** Start of DATA SHOWN **
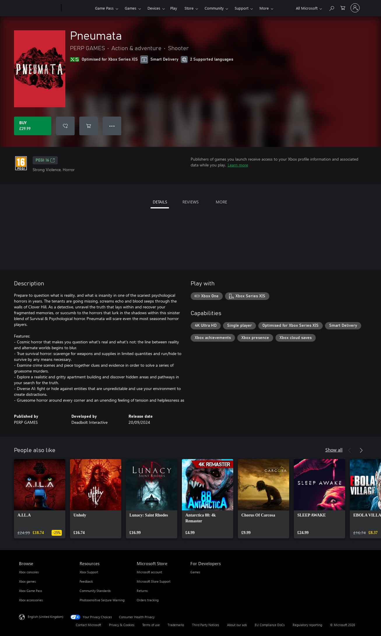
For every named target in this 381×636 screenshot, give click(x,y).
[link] (39, 498)
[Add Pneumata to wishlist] (65, 126)
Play (173, 8)
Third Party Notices (205, 625)
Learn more (238, 165)
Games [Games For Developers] (195, 572)
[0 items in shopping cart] (342, 7)
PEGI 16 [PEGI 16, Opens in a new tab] (45, 160)
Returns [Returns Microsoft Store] (142, 591)
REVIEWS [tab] (190, 202)
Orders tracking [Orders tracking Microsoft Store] (148, 600)
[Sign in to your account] (355, 8)
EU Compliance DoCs (270, 625)
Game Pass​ (104, 8)
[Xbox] (77, 8)
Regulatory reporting (307, 625)
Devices (154, 8)
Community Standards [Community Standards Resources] (95, 591)
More (264, 8)
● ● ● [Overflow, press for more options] (112, 125)
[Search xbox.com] (331, 7)
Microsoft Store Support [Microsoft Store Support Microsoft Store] (154, 581)
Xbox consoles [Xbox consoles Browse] (29, 572)
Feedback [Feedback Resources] (86, 581)
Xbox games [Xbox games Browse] (27, 581)
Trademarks (176, 625)
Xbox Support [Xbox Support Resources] (89, 572)
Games (130, 8)
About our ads (237, 625)
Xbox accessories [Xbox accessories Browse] (31, 600)
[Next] (361, 450)
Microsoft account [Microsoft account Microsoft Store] (149, 572)
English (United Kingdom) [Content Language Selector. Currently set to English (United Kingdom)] (45, 617)
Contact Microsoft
** End of DATA SHOWN **
TASK: Identify each of the rows above that contains the word "Browse", and copy every such row in full.

RESULT OF THIS EXERCISE:
Xbox consoles [Xbox consoles Browse] (29, 572)
Xbox games [Xbox games Browse] (27, 581)
Xbox accessories [Xbox accessories Browse] (31, 600)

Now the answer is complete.